Two out of three positions in Malawi’s public health system is unfilled, according to current statistics from the Ministry of Health.
On his return from the MDG summit in September, Malawi president Bingu wa Mutharika caught everyone by surprise when he reversed the decision to ban TBAs.
“Traditional birth attendants should not be stopped from practicing. Instead they should be trained in safer methods of delivery,” Mutharika said.
The ban was immediately lifted. “Women in labour started knocking on my door right away demanding that I assist them in giving birth,” Chirwa told IPS.
Chirwa’s home area, Malombe, perfectly illustrates the demand for birth attendants’ services: it is about 70 kilometres to Mangochi District Hospital, the nearest health facility which provides maternity care.
“I cannot turn the women away. I know a number of women who have given birth right on the road on their way to the hospital. Many pregnant women find it difficult to travel the long distance. The road has so many rivers and streams, passing right through it.
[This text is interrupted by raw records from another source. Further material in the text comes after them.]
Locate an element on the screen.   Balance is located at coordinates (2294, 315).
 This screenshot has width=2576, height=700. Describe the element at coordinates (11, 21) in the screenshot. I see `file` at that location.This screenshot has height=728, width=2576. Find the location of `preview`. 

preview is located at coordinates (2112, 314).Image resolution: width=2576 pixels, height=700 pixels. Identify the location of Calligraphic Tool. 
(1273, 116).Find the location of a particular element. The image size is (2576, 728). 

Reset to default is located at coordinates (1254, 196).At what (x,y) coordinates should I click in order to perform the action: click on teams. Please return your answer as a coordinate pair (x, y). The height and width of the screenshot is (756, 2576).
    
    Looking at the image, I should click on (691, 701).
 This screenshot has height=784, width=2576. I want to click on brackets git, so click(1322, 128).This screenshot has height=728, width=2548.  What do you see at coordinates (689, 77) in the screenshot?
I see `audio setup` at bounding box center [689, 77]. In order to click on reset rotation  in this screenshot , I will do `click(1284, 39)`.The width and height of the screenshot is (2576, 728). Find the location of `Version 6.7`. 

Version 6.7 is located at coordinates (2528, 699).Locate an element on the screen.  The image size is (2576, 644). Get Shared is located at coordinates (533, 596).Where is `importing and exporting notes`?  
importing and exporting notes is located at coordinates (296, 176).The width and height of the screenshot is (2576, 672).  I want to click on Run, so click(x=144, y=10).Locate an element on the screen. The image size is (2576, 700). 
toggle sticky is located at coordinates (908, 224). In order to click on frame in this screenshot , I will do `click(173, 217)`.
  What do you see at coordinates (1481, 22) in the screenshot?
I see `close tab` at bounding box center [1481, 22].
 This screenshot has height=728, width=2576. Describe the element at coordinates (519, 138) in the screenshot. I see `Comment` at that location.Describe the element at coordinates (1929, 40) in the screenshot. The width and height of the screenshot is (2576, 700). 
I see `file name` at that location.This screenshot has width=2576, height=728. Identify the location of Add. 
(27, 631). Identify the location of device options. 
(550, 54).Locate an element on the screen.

It is difficult for many women in labour to cross over and some give birth on the river banks,” she said.
Chirwa admitted that the service she and other traditional attendants provide in communities across the country is not perfect.
“There are some complications which I cannot handle. I was comfortable with the ban but I cannot refuse to render services to the women who are so much in need,” she said.
But the gynecologists’ association is not impressed. “We are puzzled that Malawi is going back to a policy of allowing TBAs to deliver babies. How will TBAs help in case of pregnancy complications in the absence of a medical facility?” asked Taulo.
The unbanning also provoked concern in several communities. In Pitala Village in Mchinji, Central Malawi, the village had established various task forces and committees on safe motherhood, under the leadership of the village chief.
“We adopted by-laws that stopped traditional birth attendants from delivering babies and also prohibited women from giving birth at a TBA’s house. Offenders would pay fines to the chief and the payment ranged from a chicken to a goat,” said 59-year-old Pitala resident Margret Dambe.
Dambe, whose 25-year-old daughter died in labour in 2005 while being cared for by a traditional birth attendant, told IPS that she sees no merit in bringing back the unskilled TBAs.
“It is not safe to be attended to by a TBA. My daughter died because she lost a lot of blood while giving birth and the TBA could not carry out a blood transfusion,” said Dambe.
The National Organisation of Nurses and Midwives in Malawi insists that the long-term solution must be to increase the number of trained midwives to fill the gap imperfectly filled by traditional birth attendants.